DIRECTIONS.
The whole listing below must be repeated exactly.

DATA TO USE.
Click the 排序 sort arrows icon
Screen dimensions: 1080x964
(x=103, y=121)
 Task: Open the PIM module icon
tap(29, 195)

EXPECTED OUTPUT.
Click the 排序 sort arrows icon
Screen dimensions: 1080x964
(x=103, y=121)
 Task: Open the PIM module icon
tap(29, 195)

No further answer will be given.